» **Excerto apresentado**

Dispõe o art. 51º nº 1 do regime processual das contra-ordenações laborais e de segurança social, aprovado pela Lei 107/2009, de 14 de Setembro, que, se o contrário não resultar de tal lei, a segunda instância apenas conhece da matéria de direito, não cabendo recurso das suas decisões.
A este propósito António Santos Abrantes Geraldes2, afirma que “[o] recurso em matéria de facto está limitado às situações referidas no art. 410.º, n.º 2, do CPP, pelo que, em regra, a Relação apenas aprecia matéria de direito, funcionando, na prática, como tribunal de revista.”
Como se afirma no Acórdão desta Relação de 6 de Fevereiro de 20123 - “[N]a verdade, uma vez que o tribunal do trabalho funciona, no âmbito da sua competência em matéria de contra-ordenações laborais e de segurança social, como instância de recurso, e para mais reapreciando a decisão da autoridade administrativa com a maior das amplitudes, quer de facto, quer de direito, o tribunal da relação, em conformidade, funciona essencialmente como instância de revista, e, consequentemente, em termos limitados, quer quanto às decisões judiciais que admitem recurso (art. 49.º do diploma mencionado), quer quanto ao âmbito e efeitos do recurso (art. 51.º, n.º 1 do mesmo).
Nessa mesma ordem de razões, não há lugar ao registo da prova, nos termos do art. 66.º do regime geral das contra-ordenações (DL n.º 433/82, de 27 de Outubro), aplicável ex vi art. 60.º do acima indicado regime processual das contra-ordenações laborais e de segurança social.
Ora, nos termos do n.º 2 do art. 410.º do Código de Processo Penal, aplicável por força dos arts. 41.º, n.º 1 e 74.º, n.º 4 do citado regime geral das contra-ordenações, por sua vez aplicáveis ex vi art. 60.º do regime processual das contra-ordenações laborais e de segurança social, mesmo nos casos em que a lei restrinja a cognição do tribunal de recurso a matéria de direito, o recurso pode ter como fundamentos, desde que o vício resulte do texto da decisão recorrida, por si só ou conjugada com as regras da experiência comum: a) a insuficiência para a decisão da matéria de facto provada; b) a contradição insanável da fundamentação ou entre a fundamentação e a decisão; ou c) erro notório na apreciação da prova.

» **Dados recolhidos**

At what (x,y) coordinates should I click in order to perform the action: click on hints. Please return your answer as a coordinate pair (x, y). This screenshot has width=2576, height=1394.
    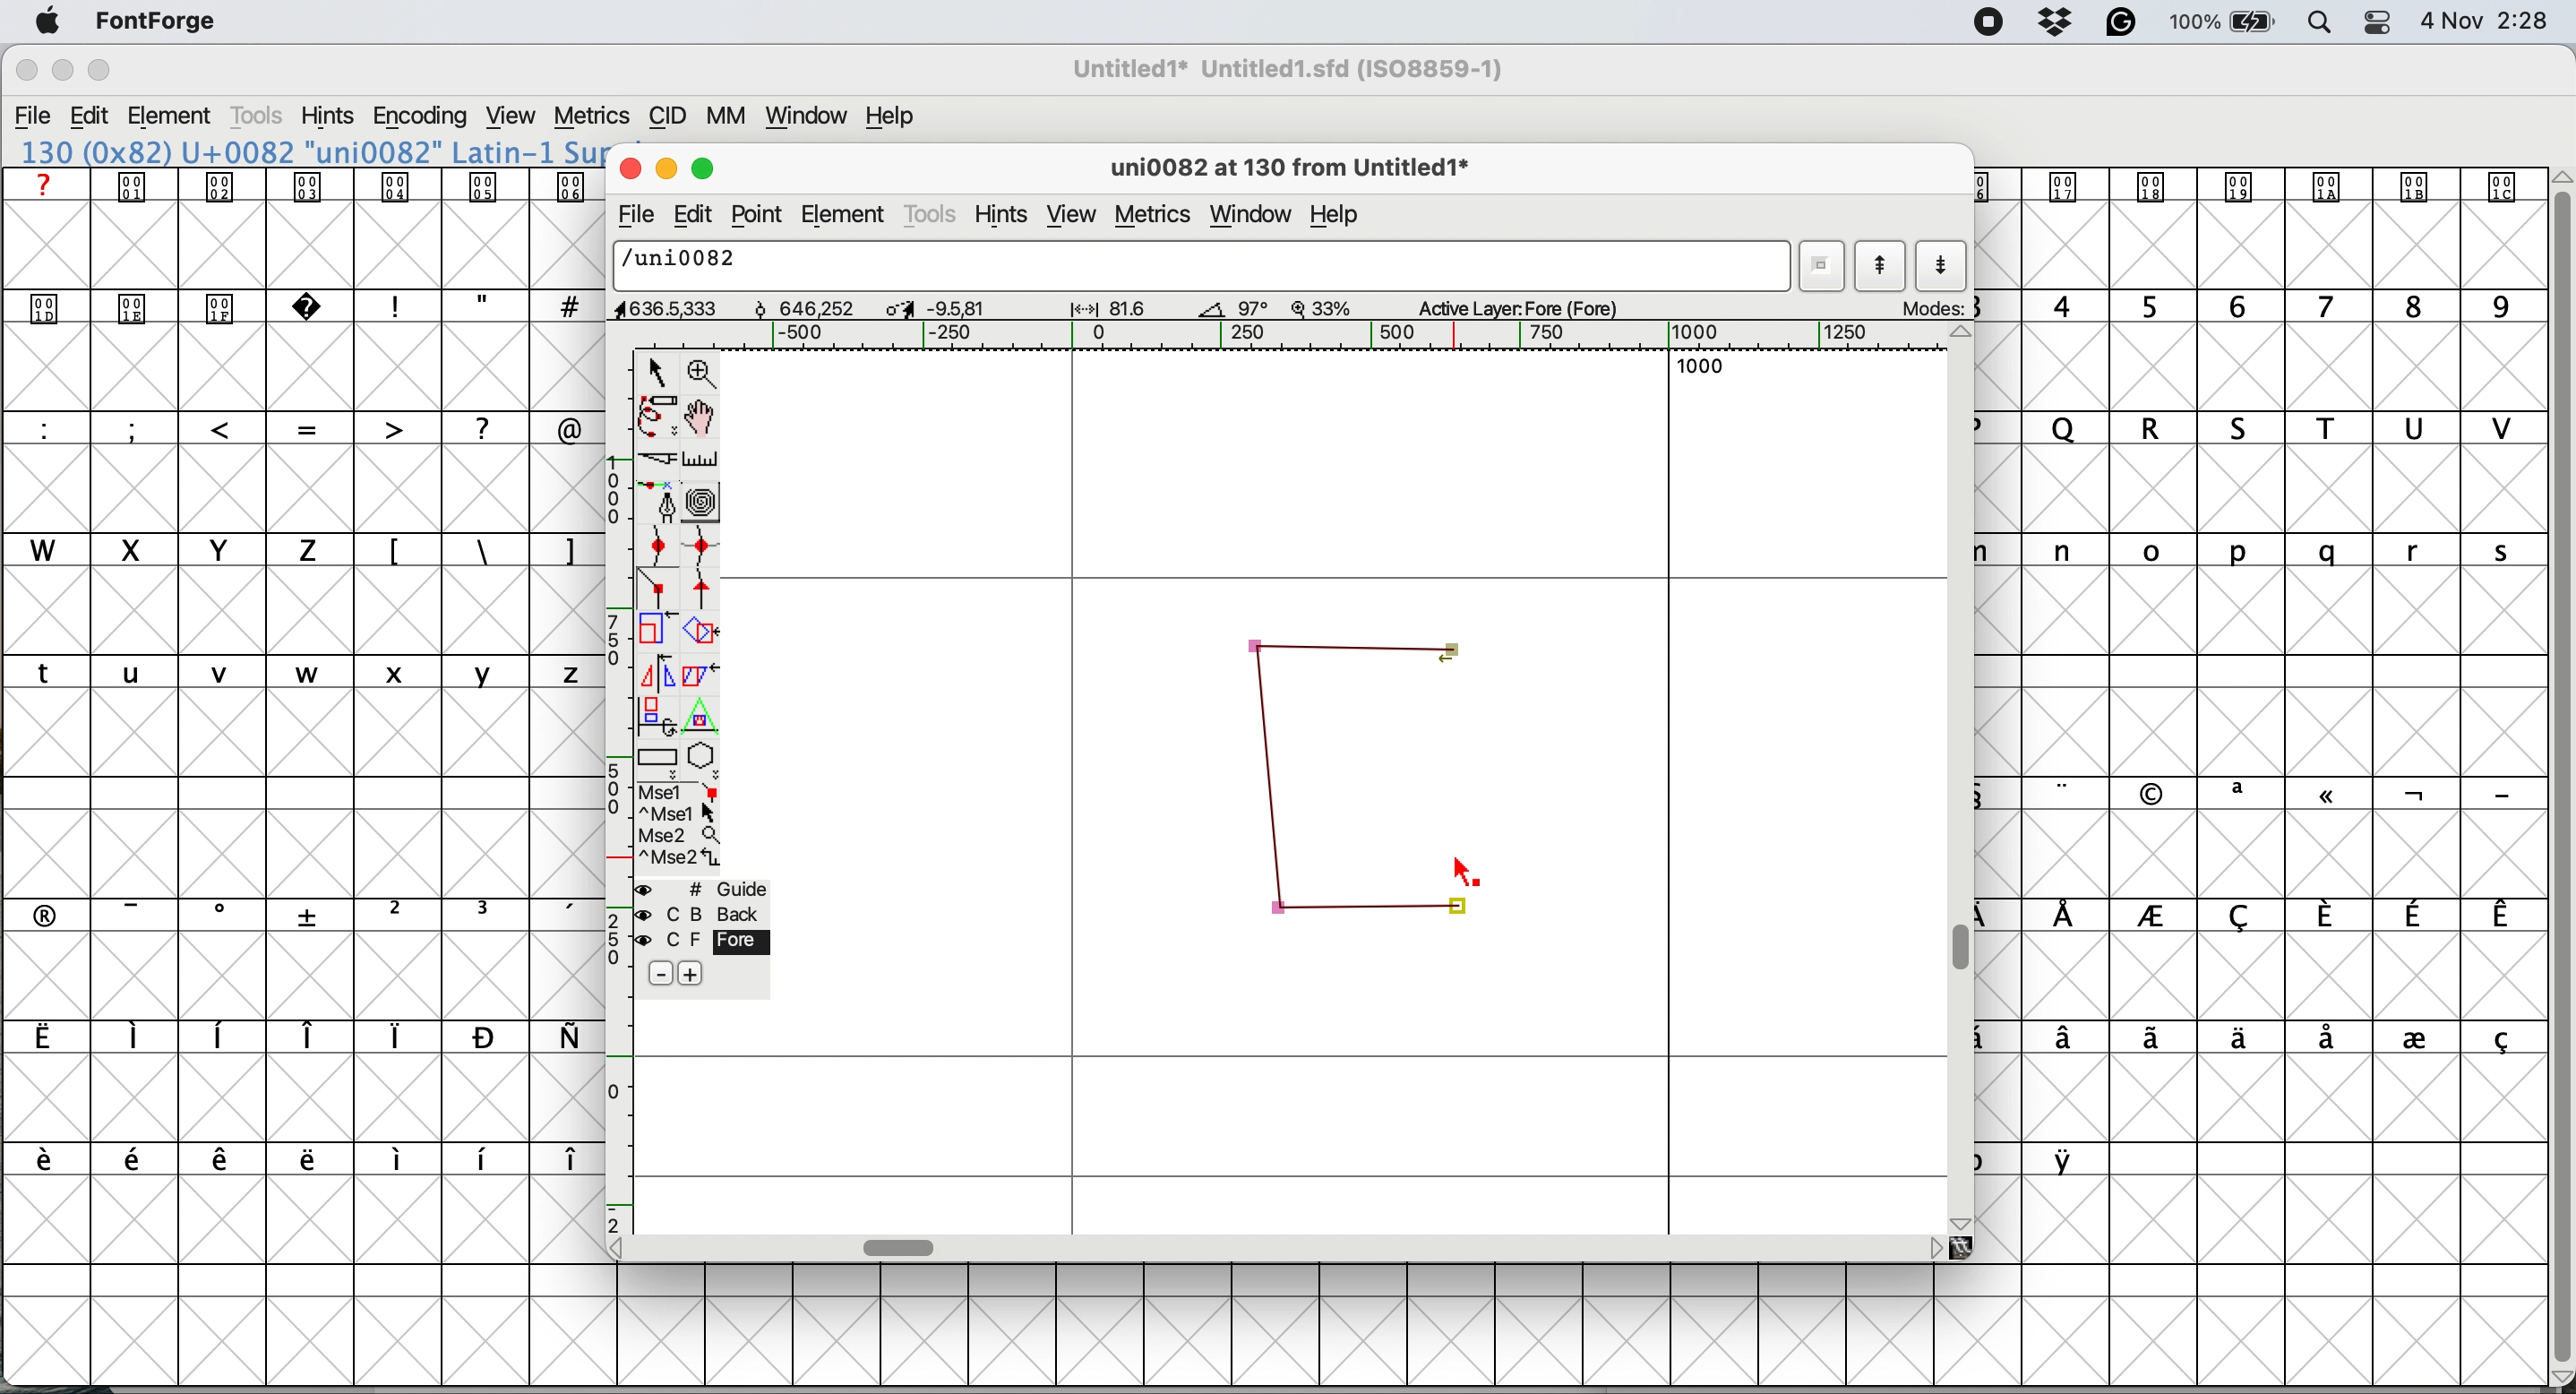
    Looking at the image, I should click on (328, 115).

» **Tarefa a realizar**
Reproduza fielmente o trecho do excerto sobre recursos em contra-ordenações laborais que vai de "Dispõe o art." até "das suas decisões.", inclusive. O material é independente e não tem ligação ao excerto.

» **Resposta à tarefa**
Dispõe o art. 51º nº 1 do regime processual das contra-ordenações laborais e de segurança social, aprovado pela Lei 107/2009, de 14 de Setembro, que, se o contrário não resultar de tal lei, a segunda instância apenas conhece da matéria de direito, não cabendo recurso das suas decisões.